• _Goal_: Pull out every line in the records below that contains the string "chart". Case counts.

++++ Items ++++

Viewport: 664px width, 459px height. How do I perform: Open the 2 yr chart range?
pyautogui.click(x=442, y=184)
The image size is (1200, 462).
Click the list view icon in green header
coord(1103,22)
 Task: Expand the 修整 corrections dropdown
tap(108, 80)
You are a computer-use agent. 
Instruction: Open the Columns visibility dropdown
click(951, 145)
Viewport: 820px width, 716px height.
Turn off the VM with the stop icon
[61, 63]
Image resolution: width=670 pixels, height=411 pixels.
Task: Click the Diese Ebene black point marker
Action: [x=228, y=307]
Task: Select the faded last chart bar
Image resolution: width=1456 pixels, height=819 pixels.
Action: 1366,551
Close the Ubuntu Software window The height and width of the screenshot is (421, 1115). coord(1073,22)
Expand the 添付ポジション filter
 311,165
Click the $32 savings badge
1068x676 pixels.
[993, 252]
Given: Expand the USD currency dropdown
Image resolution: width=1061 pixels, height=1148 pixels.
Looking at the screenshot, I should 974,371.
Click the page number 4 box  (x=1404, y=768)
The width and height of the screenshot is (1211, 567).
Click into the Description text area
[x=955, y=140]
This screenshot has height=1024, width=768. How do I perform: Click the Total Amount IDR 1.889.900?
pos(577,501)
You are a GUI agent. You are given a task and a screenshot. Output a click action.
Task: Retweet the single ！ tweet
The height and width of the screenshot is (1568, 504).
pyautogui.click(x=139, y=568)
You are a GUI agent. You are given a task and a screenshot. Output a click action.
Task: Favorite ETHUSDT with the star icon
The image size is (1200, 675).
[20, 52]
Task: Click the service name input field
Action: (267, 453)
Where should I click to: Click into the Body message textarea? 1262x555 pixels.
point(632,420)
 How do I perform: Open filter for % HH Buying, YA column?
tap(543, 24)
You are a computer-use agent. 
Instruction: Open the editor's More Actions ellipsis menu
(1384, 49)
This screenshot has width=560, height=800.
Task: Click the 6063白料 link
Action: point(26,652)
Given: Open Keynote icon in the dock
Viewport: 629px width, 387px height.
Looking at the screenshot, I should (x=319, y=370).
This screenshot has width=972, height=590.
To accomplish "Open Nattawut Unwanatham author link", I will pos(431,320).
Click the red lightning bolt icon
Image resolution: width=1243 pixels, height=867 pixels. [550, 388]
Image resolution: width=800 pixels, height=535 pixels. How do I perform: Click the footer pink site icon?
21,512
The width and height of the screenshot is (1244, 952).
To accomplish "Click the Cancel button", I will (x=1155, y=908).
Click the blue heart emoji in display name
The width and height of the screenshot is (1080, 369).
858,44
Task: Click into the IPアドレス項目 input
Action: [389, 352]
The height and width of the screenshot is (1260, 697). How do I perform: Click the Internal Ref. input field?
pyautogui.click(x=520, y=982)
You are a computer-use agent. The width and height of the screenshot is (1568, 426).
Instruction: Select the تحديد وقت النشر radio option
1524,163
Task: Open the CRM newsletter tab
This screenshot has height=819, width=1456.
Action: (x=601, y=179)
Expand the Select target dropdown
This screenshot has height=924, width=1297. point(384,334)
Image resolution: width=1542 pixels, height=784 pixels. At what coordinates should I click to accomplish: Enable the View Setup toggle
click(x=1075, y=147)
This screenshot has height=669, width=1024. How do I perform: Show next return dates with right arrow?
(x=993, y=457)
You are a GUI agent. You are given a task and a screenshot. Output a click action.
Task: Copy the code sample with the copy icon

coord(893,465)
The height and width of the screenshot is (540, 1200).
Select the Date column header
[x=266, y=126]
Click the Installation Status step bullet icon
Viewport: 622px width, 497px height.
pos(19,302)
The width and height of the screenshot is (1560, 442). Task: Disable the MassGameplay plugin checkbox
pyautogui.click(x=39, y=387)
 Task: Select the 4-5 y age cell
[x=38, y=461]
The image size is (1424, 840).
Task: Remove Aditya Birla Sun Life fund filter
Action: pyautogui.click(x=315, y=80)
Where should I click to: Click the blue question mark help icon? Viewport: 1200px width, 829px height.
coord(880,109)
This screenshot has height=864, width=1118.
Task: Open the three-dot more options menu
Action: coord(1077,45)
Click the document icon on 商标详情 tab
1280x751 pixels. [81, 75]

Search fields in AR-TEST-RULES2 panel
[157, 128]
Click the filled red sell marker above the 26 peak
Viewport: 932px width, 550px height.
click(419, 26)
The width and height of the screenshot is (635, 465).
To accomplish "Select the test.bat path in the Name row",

++++

• _Written response_:
Viewport: 664px width, 459px height. How do I perform: Open the 2 yr chart range?
Task: Select the faded last chart bar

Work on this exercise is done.